▸ Your task:
Rewrite the rows below, from the line containing "Click the Найти" through the end of the rows, swapping "checkbox" for "check box" and changing nothing else.
* Start Exercise input *
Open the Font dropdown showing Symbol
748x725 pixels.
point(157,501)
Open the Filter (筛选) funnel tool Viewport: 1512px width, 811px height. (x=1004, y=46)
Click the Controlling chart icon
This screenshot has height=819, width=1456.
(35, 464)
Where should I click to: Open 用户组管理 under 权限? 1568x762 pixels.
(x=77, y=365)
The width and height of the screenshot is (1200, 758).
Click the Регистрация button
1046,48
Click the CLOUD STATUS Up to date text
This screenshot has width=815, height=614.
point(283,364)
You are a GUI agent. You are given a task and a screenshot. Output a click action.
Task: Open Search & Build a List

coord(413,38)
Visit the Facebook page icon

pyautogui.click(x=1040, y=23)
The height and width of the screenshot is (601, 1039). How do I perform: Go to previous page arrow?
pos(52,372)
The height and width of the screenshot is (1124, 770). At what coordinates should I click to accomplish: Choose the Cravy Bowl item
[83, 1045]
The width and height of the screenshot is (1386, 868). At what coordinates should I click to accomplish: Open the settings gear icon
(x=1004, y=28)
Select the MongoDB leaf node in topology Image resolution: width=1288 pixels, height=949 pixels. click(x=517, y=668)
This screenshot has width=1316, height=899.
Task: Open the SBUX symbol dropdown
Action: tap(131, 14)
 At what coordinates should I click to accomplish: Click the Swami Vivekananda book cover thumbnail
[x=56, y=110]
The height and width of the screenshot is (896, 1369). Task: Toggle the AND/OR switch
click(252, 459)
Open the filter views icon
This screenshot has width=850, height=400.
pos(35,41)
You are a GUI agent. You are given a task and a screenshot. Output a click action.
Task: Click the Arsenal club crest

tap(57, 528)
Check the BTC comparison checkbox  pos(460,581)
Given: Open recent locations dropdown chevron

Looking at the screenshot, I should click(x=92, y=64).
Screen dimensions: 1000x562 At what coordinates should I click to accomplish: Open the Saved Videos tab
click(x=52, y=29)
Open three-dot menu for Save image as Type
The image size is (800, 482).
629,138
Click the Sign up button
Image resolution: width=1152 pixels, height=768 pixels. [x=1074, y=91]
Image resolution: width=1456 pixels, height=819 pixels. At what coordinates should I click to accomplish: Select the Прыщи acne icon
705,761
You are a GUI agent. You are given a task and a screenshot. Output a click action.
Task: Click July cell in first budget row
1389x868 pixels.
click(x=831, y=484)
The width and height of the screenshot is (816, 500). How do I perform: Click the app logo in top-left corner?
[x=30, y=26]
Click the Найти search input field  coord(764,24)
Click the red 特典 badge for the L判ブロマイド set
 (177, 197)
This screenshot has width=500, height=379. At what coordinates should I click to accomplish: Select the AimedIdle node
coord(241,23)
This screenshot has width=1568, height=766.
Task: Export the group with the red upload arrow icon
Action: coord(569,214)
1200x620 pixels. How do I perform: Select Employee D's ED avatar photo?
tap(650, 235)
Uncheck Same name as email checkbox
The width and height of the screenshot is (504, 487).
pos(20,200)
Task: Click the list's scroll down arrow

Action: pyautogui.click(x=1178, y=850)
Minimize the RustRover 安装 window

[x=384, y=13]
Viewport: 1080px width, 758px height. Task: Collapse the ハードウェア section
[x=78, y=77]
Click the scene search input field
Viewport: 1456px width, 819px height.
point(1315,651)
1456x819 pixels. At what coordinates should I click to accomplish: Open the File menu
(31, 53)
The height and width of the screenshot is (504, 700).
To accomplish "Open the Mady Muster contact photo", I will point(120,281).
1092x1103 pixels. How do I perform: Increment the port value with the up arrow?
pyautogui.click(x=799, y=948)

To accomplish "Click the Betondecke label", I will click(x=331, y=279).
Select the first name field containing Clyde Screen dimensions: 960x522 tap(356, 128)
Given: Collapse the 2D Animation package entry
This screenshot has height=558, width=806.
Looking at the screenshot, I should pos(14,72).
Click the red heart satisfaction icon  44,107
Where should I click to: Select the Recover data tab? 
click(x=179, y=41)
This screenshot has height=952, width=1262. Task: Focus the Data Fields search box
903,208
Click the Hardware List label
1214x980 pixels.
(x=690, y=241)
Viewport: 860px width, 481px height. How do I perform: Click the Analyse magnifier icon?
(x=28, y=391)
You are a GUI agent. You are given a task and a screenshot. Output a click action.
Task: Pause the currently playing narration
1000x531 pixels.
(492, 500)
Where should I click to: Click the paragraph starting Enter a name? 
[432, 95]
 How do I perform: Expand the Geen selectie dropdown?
* End Exercise input *
▸ Written solution:
Click the Найти search input field  coord(764,24)
Click the red 特典 badge for the L判ブロマイド set
 (177, 197)
This screenshot has width=500, height=379. At what coordinates should I click to accomplish: Select the AimedIdle node
coord(241,23)
This screenshot has width=1568, height=766.
Task: Export the group with the red upload arrow icon
Action: coord(569,214)
1200x620 pixels. How do I perform: Select Employee D's ED avatar photo?
tap(650, 235)
Uncheck Same name as email check box
The width and height of the screenshot is (504, 487).
pos(20,200)
Task: Click the list's scroll down arrow

Action: pyautogui.click(x=1178, y=850)
Minimize the RustRover 安装 window

[x=384, y=13]
Viewport: 1080px width, 758px height. Task: Collapse the ハードウェア section
[x=78, y=77]
Click the scene search input field
Viewport: 1456px width, 819px height.
point(1315,651)
1456x819 pixels. At what coordinates should I click to accomplish: Open the File menu
(31, 53)
The height and width of the screenshot is (504, 700).
To accomplish "Open the Mady Muster contact photo", I will point(120,281).
1092x1103 pixels. How do I perform: Increment the port value with the up arrow?
pyautogui.click(x=799, y=948)

To accomplish "Click the Betondecke label", I will click(x=331, y=279).
Select the first name field containing Clyde Screen dimensions: 960x522 tap(356, 128)
Given: Collapse the 2D Animation package entry
This screenshot has height=558, width=806.
Looking at the screenshot, I should pos(14,72).
Click the red heart satisfaction icon  44,107
Where should I click to: Select the Recover data tab? 
click(x=179, y=41)
This screenshot has height=952, width=1262. Task: Focus the Data Fields search box
903,208
Click the Hardware List label
1214x980 pixels.
(x=690, y=241)
Viewport: 860px width, 481px height. How do I perform: Click the Analyse magnifier icon?
(x=28, y=391)
You are a GUI agent. You are given a task and a screenshot. Output a click action.
Task: Pause the currently playing narration
1000x531 pixels.
(492, 500)
Where should I click to: Click the paragraph starting Enter a name? 
[432, 95]
 How do I perform: Expand the Geen selectie dropdown?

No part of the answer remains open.